* [TASK TO CARRY OUT]: Search the data below for lines that include the word "icon" and state how many there are, nothing else.

** EXTRACTED INFORMATION follows **

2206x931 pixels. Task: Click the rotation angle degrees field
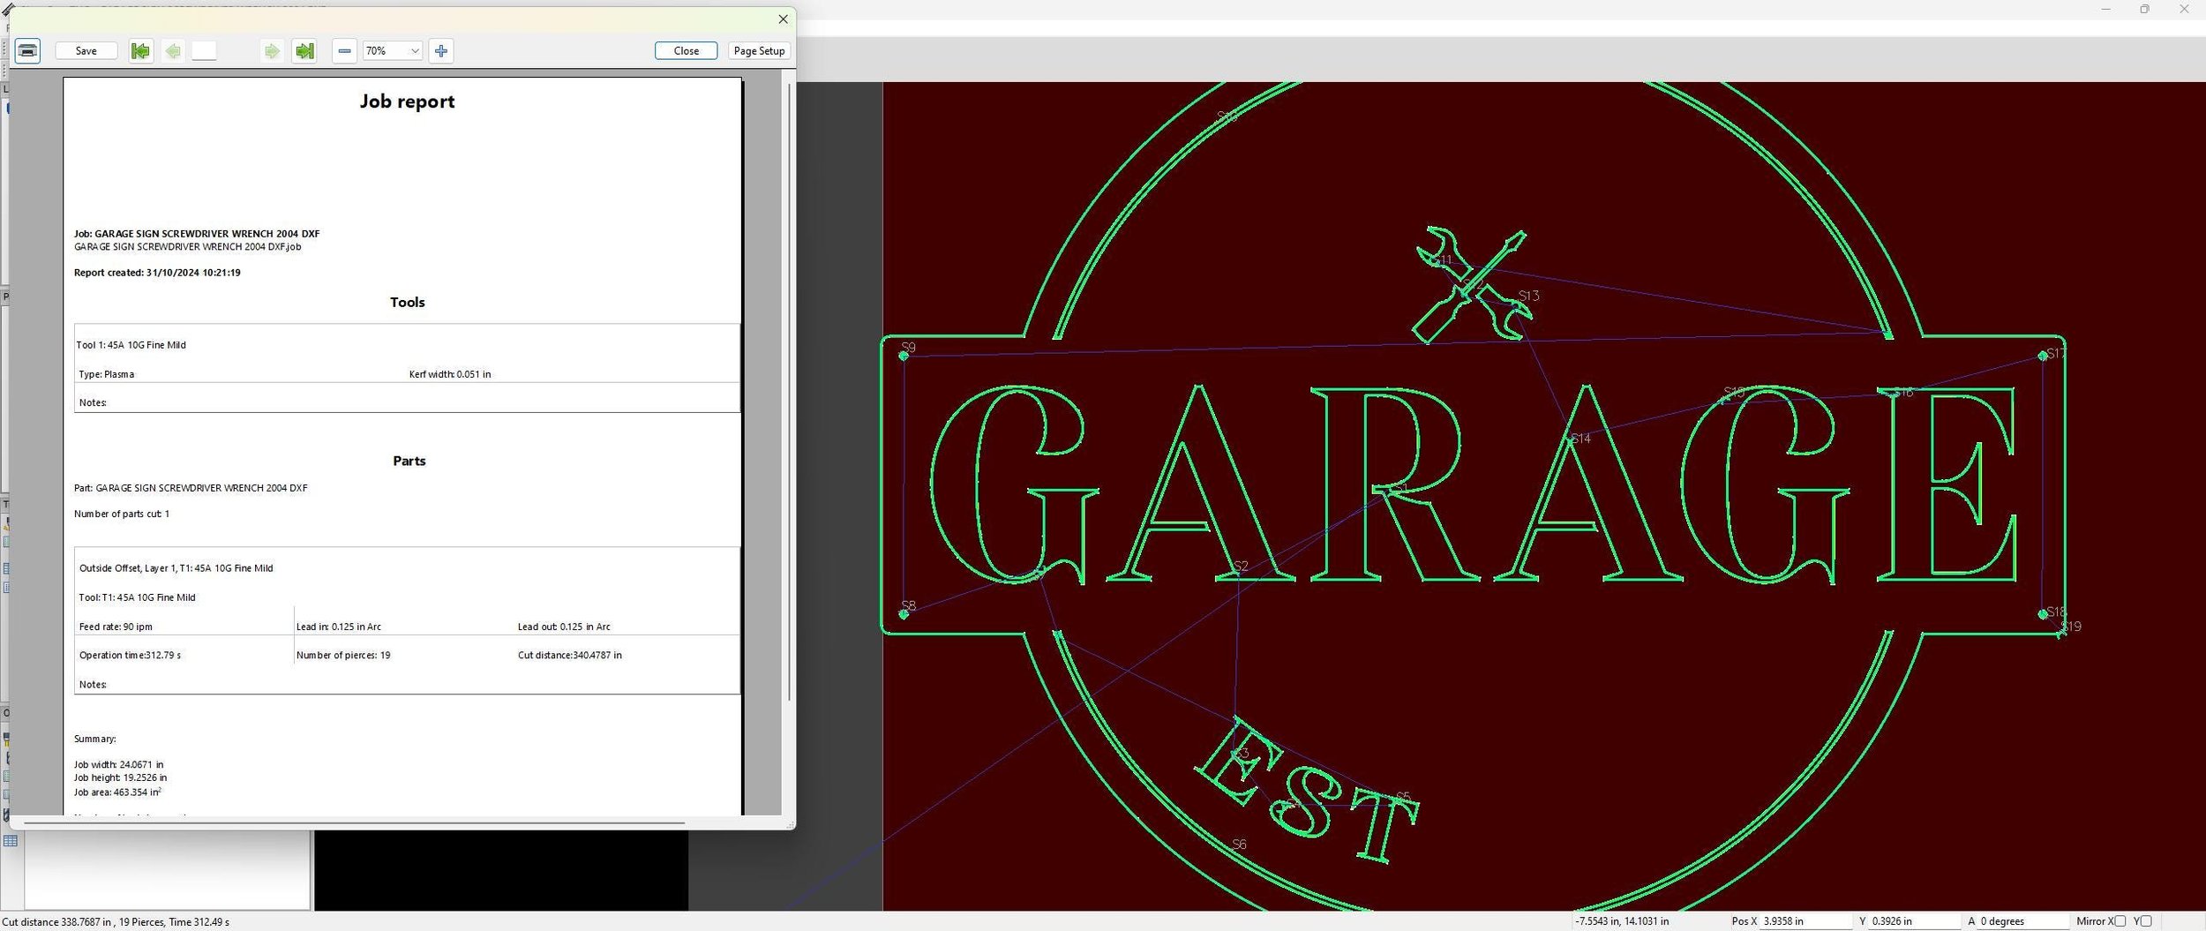tap(2022, 921)
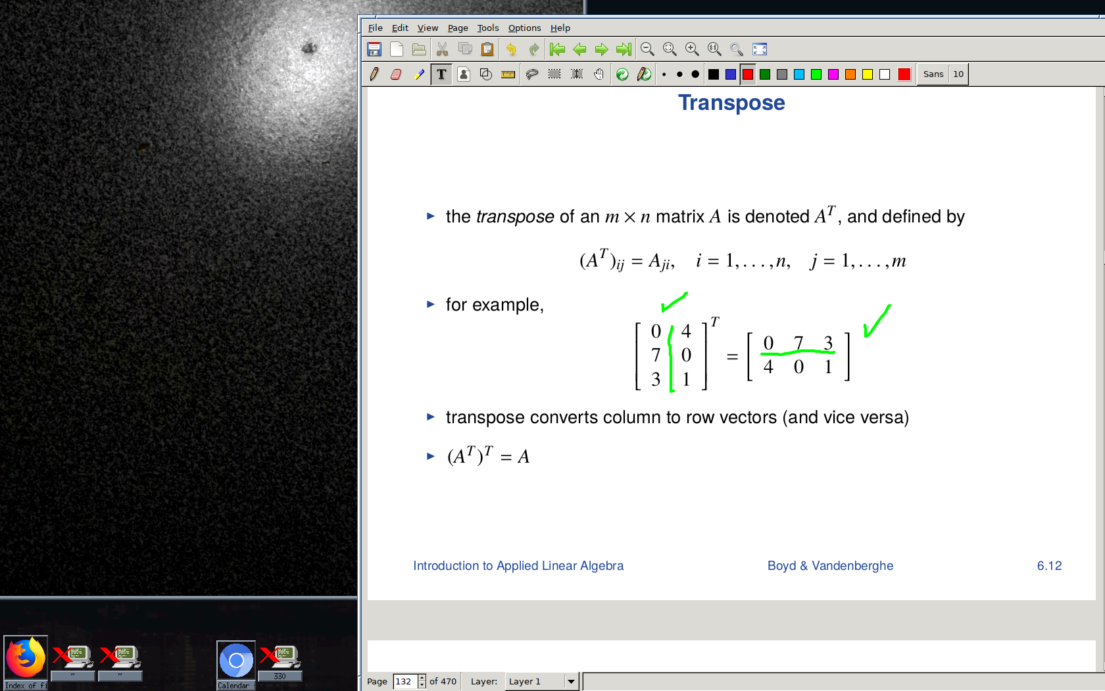
Task: Select the Pen tool
Action: pos(374,74)
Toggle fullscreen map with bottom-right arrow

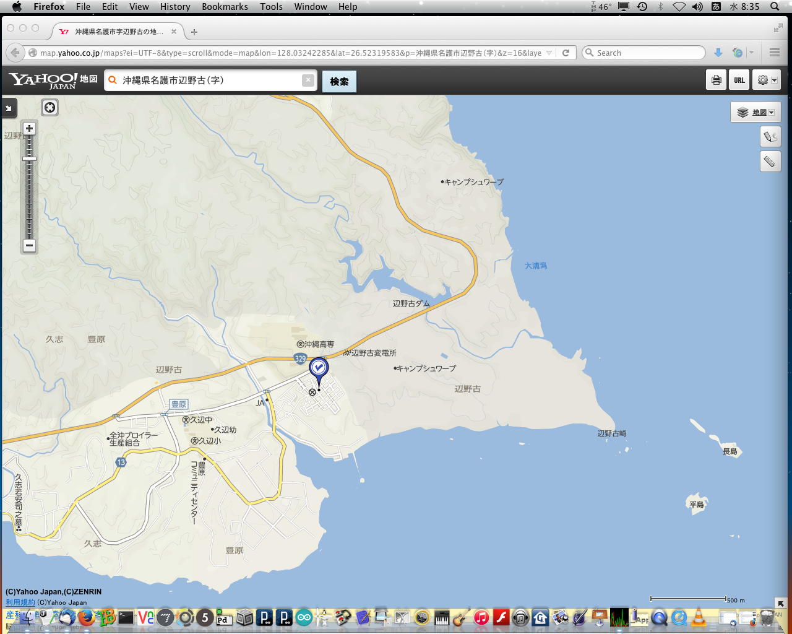tap(780, 603)
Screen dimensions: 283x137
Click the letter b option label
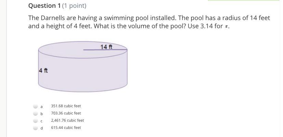42,114
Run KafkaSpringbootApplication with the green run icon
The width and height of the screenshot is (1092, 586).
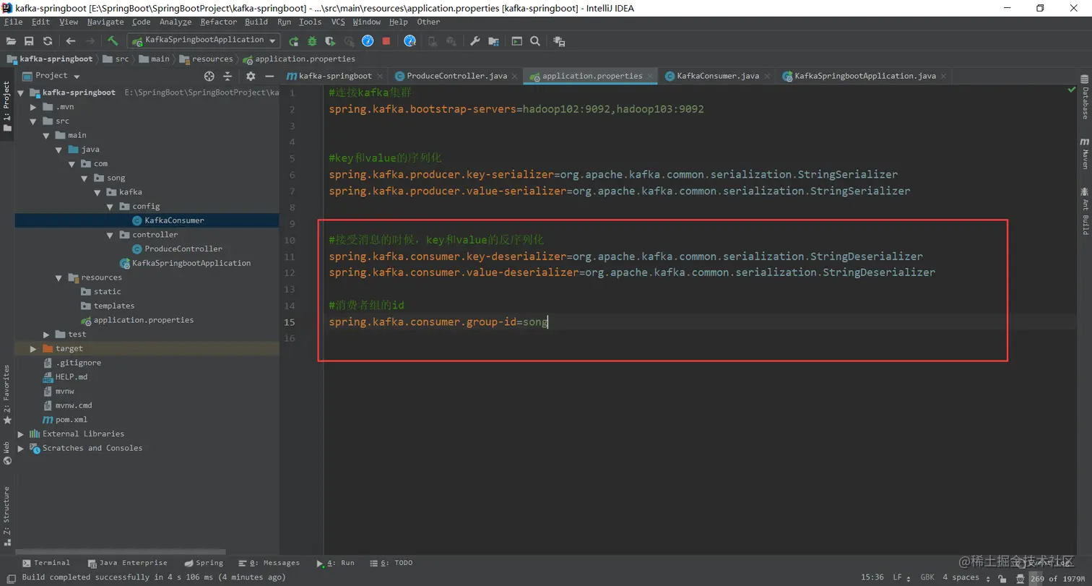(x=293, y=41)
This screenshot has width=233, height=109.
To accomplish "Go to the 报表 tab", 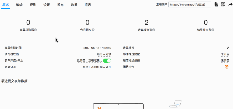I will tap(88, 5).
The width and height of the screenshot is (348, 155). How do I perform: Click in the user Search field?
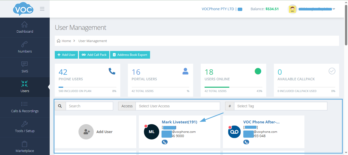pyautogui.click(x=89, y=106)
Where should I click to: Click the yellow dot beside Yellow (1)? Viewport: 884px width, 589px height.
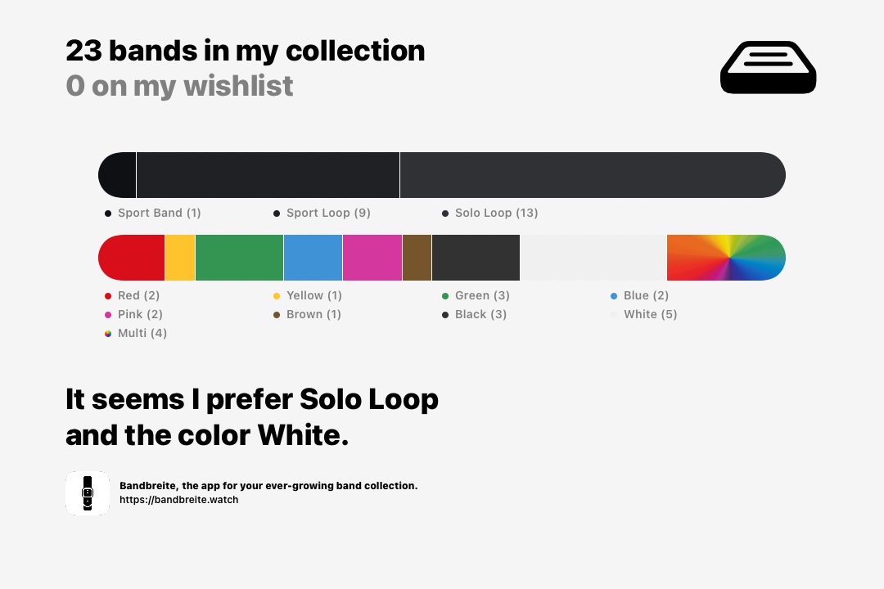277,296
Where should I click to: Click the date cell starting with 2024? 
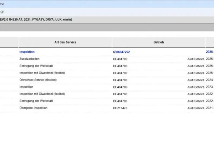tap(210, 80)
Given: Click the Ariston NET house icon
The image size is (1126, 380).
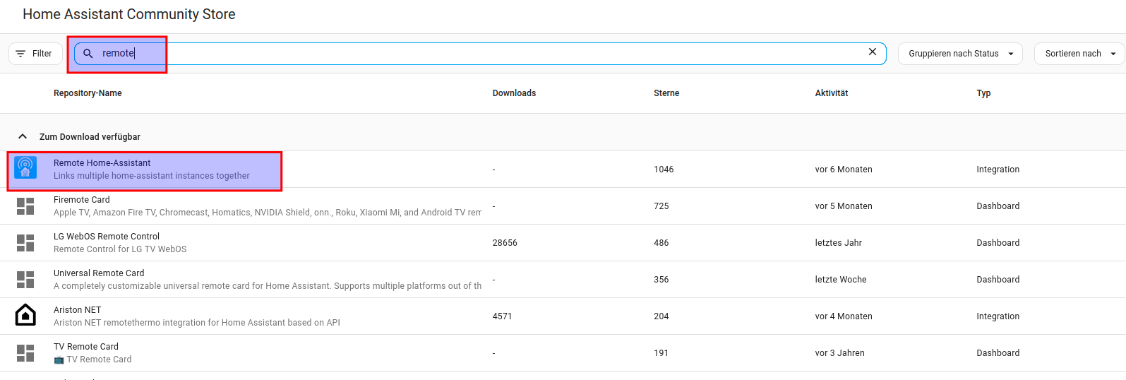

** End of EXTRACTED INFORMATION **

* [WRITTEN SOLUTION]: 2